Data drawn from a collection:
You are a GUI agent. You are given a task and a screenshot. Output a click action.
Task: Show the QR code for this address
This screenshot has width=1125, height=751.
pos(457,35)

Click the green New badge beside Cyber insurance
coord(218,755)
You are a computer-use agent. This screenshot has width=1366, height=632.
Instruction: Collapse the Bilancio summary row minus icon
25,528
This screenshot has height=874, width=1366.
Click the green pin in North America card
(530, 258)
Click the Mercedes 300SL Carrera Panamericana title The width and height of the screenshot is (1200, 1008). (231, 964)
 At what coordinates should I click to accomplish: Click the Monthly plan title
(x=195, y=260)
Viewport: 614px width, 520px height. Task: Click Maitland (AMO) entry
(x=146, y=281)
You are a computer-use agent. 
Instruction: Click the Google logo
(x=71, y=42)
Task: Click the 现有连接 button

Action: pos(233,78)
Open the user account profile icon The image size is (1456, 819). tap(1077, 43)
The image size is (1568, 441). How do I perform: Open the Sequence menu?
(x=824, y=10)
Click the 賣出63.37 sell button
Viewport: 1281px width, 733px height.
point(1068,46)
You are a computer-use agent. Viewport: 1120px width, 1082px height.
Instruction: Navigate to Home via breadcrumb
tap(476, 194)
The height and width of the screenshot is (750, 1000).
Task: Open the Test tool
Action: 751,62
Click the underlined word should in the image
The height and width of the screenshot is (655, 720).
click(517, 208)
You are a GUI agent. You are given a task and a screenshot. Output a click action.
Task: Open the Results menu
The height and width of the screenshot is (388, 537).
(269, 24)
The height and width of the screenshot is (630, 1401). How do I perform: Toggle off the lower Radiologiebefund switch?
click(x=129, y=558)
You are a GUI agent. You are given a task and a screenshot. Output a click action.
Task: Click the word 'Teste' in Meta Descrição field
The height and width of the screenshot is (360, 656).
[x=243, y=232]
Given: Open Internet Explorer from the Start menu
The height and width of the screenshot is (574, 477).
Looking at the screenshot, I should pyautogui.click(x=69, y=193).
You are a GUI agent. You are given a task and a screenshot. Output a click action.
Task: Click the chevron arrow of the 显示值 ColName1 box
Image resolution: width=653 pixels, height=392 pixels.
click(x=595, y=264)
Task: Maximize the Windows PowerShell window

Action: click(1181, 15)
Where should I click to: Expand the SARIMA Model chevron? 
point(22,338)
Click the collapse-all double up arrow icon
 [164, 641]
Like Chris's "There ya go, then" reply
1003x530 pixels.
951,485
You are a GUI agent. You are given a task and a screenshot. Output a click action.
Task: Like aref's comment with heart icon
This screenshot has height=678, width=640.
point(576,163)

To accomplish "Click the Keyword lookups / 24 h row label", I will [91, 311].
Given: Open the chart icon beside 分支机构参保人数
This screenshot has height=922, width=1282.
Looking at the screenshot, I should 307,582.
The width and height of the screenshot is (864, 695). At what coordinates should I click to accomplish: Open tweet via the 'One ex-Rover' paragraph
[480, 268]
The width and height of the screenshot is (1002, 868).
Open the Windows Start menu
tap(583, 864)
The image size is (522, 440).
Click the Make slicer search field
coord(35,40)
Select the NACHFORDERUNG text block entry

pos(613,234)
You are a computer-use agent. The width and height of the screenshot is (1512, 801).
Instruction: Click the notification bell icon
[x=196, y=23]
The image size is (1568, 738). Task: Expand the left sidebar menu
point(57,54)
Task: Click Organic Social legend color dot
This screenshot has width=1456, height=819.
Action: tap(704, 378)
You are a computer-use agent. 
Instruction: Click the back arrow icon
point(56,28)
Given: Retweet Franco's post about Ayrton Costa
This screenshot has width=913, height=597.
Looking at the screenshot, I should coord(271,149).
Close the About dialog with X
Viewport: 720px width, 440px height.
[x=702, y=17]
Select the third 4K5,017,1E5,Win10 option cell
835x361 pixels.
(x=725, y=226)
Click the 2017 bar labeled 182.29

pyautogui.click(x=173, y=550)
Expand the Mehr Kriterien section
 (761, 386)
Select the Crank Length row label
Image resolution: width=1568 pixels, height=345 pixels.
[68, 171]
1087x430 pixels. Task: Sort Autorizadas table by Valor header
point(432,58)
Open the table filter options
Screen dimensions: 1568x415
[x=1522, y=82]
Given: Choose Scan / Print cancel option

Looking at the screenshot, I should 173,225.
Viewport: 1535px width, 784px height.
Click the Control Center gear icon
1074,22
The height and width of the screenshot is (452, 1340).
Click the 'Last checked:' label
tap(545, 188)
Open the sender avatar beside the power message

** PROBLEM TO WORK ON **
Please write out every entry above word for word, keeping each one on its own lines.

** ANSWER TO THIS TASK **
You are a GUI agent. You are given a task and a screenshot. Output a click action.
Task: Show the QR code for this address
This screenshot has width=1125, height=751.
pos(457,35)

Click the green New badge beside Cyber insurance
coord(218,755)
You are a computer-use agent. This screenshot has width=1366, height=632.
Instruction: Collapse the Bilancio summary row minus icon
25,528
This screenshot has height=874, width=1366.
Click the green pin in North America card
(530, 258)
Click the Mercedes 300SL Carrera Panamericana title The width and height of the screenshot is (1200, 1008). (231, 964)
 At what coordinates should I click to accomplish: Click the Monthly plan title
(x=195, y=260)
Viewport: 614px width, 520px height. Task: Click Maitland (AMO) entry
(x=146, y=281)
You are a computer-use agent. 
Instruction: Click the Google logo
(x=71, y=42)
Task: Click the 现有连接 button

Action: pos(233,78)
Open the user account profile icon The image size is (1456, 819). tap(1077, 43)
The image size is (1568, 441). How do I perform: Open the Sequence menu?
(x=824, y=10)
Click the 賣出63.37 sell button
Viewport: 1281px width, 733px height.
point(1068,46)
You are a computer-use agent. Viewport: 1120px width, 1082px height.
Instruction: Navigate to Home via breadcrumb
tap(476, 194)
The height and width of the screenshot is (750, 1000).
Task: Open the Test tool
Action: 751,62
Click the underlined word should in the image
The height and width of the screenshot is (655, 720).
click(517, 208)
You are a GUI agent. You are given a task and a screenshot. Output a click action.
Task: Open the Results menu
The height and width of the screenshot is (388, 537).
(269, 24)
The height and width of the screenshot is (630, 1401). How do I perform: Toggle off the lower Radiologiebefund switch?
click(x=129, y=558)
You are a GUI agent. You are given a task and a screenshot. Output a click action.
Task: Click the word 'Teste' in Meta Descrição field
The height and width of the screenshot is (360, 656).
[x=243, y=232]
Given: Open Internet Explorer from the Start menu
The height and width of the screenshot is (574, 477).
Looking at the screenshot, I should pyautogui.click(x=69, y=193).
You are a GUI agent. You are given a task and a screenshot. Output a click action.
Task: Click the chevron arrow of the 显示值 ColName1 box
Image resolution: width=653 pixels, height=392 pixels.
click(x=595, y=264)
Task: Maximize the Windows PowerShell window

Action: click(1181, 15)
Where should I click to: Expand the SARIMA Model chevron? 
point(22,338)
Click the collapse-all double up arrow icon
 [164, 641]
Like Chris's "There ya go, then" reply
1003x530 pixels.
951,485
You are a GUI agent. You are given a task and a screenshot. Output a click action.
Task: Like aref's comment with heart icon
This screenshot has height=678, width=640.
point(576,163)

To accomplish "Click the Keyword lookups / 24 h row label", I will [91, 311].
Given: Open the chart icon beside 分支机构参保人数
This screenshot has height=922, width=1282.
Looking at the screenshot, I should 307,582.
The width and height of the screenshot is (864, 695). At what coordinates should I click to accomplish: Open tweet via the 'One ex-Rover' paragraph
[480, 268]
The width and height of the screenshot is (1002, 868).
Open the Windows Start menu
tap(583, 864)
The image size is (522, 440).
Click the Make slicer search field
coord(35,40)
Select the NACHFORDERUNG text block entry

pos(613,234)
You are a computer-use agent. The width and height of the screenshot is (1512, 801).
Instruction: Click the notification bell icon
[x=196, y=23]
The image size is (1568, 738). Task: Expand the left sidebar menu
point(57,54)
Task: Click Organic Social legend color dot
This screenshot has width=1456, height=819.
Action: tap(704, 378)
You are a computer-use agent. 
Instruction: Click the back arrow icon
point(56,28)
Given: Retweet Franco's post about Ayrton Costa
This screenshot has width=913, height=597.
Looking at the screenshot, I should coord(271,149).
Close the About dialog with X
Viewport: 720px width, 440px height.
[x=702, y=17]
Select the third 4K5,017,1E5,Win10 option cell
835x361 pixels.
(x=725, y=226)
Click the 2017 bar labeled 182.29

pyautogui.click(x=173, y=550)
Expand the Mehr Kriterien section
 (761, 386)
Select the Crank Length row label
Image resolution: width=1568 pixels, height=345 pixels.
[68, 171]
1087x430 pixels. Task: Sort Autorizadas table by Valor header
point(432,58)
Open the table filter options
Screen dimensions: 1568x415
[x=1522, y=82]
Given: Choose Scan / Print cancel option

Looking at the screenshot, I should 173,225.
Viewport: 1535px width, 784px height.
Click the Control Center gear icon
1074,22
The height and width of the screenshot is (452, 1340).
Click the 'Last checked:' label
tap(545, 188)
Open the sender avatar beside the power message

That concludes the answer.